>> start PAGE EXCERPT

Bug 218733

Summary: [FORCEDETH]: eth0 stops working after a while in Xen
Product: [Fedora] Fedora Reporter: Herbert Xu <herbert.xu>
Component: kernel-xenAssignee: Herbert Xu <herbert.xu>
Status: CLOSED WONTFIX QA Contact: Virtualization Bugs <virt-bugs>
Severity: medium Docs Contact:
Priority: medium    
Version: 6CC: bstein, mquinn, xen-maint
Target Milestone: ---   
Target Release: ---   
Hardware: All   
OS: Linux   
Whiteboard:
Fixed In Version: Doc Type: Bug Fix
Doc Text:
Story Points: ---
Clone Of: Environment:
Last Closed: 2008-02-26 23:47:07 UTC Type: ---
Regression: --- Mount Type: ---
Documentation: --- CRM:
Verified Versions: Category: ---
oVirt Team: --- RHEL 7.3 requirements from Atomic Host:
Cloudforms Team: --- Target Upstream Version:
Embargoed:
Attachments:
Description Flags
Requested dmesg of bare metal kernel none

Description Herbert Xu 2006-12-07 02:42:21 UTC
+++ This bug was initially created as a clone of Bug #214717 +++

-- Additional comment from mquinn on 2006-12-06 19:28 EST --
Created an attachment (id=143006)
Dmesg


-- Additional comment from mquinn on 2006-12-06 19:31 EST --
I've attached my dmesg to this bug report because I believe I am experiencing
similar issues.

1.  After booting into FC6 Xen kernel, the network will function for 60 seconds
to 30 minutes, then hangs.
2.  Pinging from outside the box fails; pinging from the box to the outside fails.
3.  Restarting the network does not fix the issue.
4.  rmmod'ing the forcedeth NIC module and modprobe'ing it does not fix the issue
5.  Interrupts to appear to stop incrementing when the network hangs.
6.  Nothing but a reboot appears to bring the network back.

I'll attach some additional information that may be useful.

-- Additional comment from mquinn on 2006-12-06 19:32 EST --
Created an attachment (id=143007)
Output of lspci -vvv


-- Additional comment from mquinn on 2006-12-06 19:34 EST --
Created an attachment (id=143008)
Output of ifconfig


-- Additional comment from mquinn on 2006-12-06 19:35 EST --
Created an attachment (id=143009)

>> end PAGE EXCERPT
>> start ENTRIES PROVIDED

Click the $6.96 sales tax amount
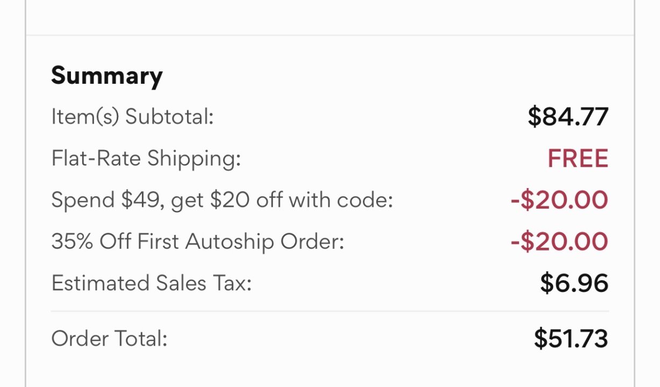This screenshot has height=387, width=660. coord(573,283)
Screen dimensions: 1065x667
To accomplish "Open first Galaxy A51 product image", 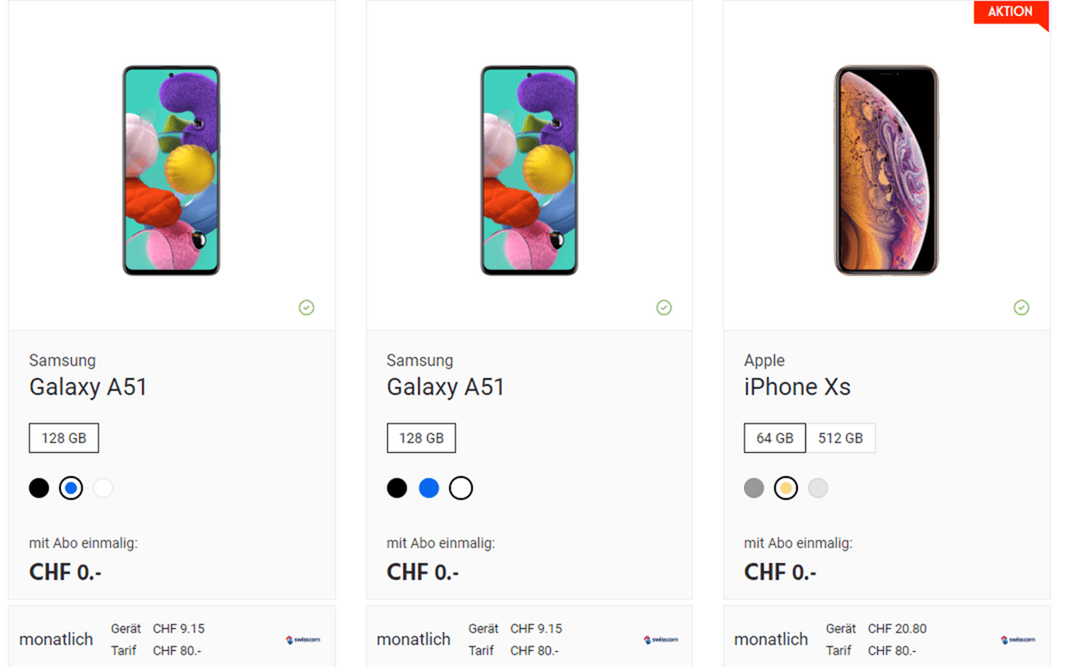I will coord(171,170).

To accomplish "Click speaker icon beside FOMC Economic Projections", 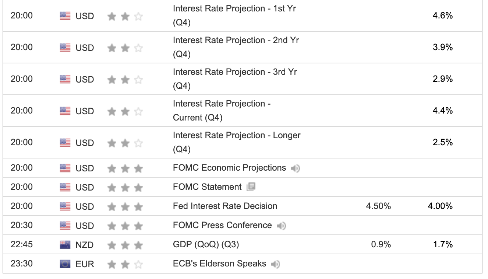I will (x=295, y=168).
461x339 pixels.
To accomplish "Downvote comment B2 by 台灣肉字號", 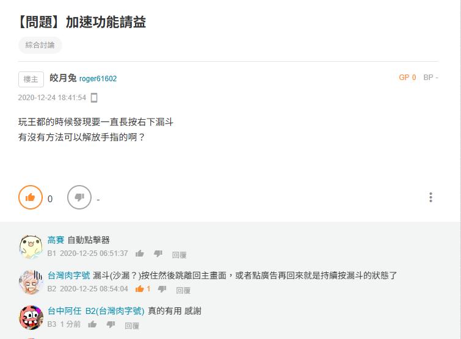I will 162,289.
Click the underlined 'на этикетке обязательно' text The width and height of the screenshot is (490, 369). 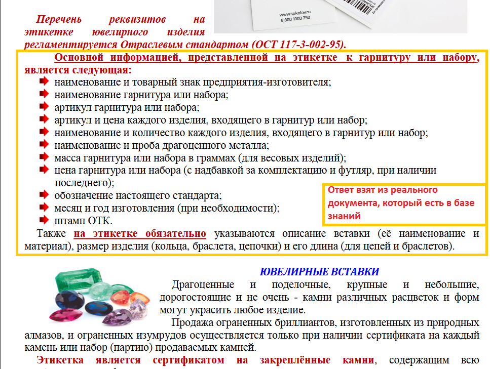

>> end ENTRIES PROVIDED

**REQUIREMENT:**
Answer these questions from the bug report above the items:
(a) What status does the bug report's header give?
(b) According to mquinn's list, for how long does the network function after booting into the FC6 Xen kernel?
(c) What is the attachment id of the output of lspci -vvv?

**THE COMPLETED TASK:**
(a) CLOSED WONTFIX
(b) 60 seconds to 30 minutes
(c) 143007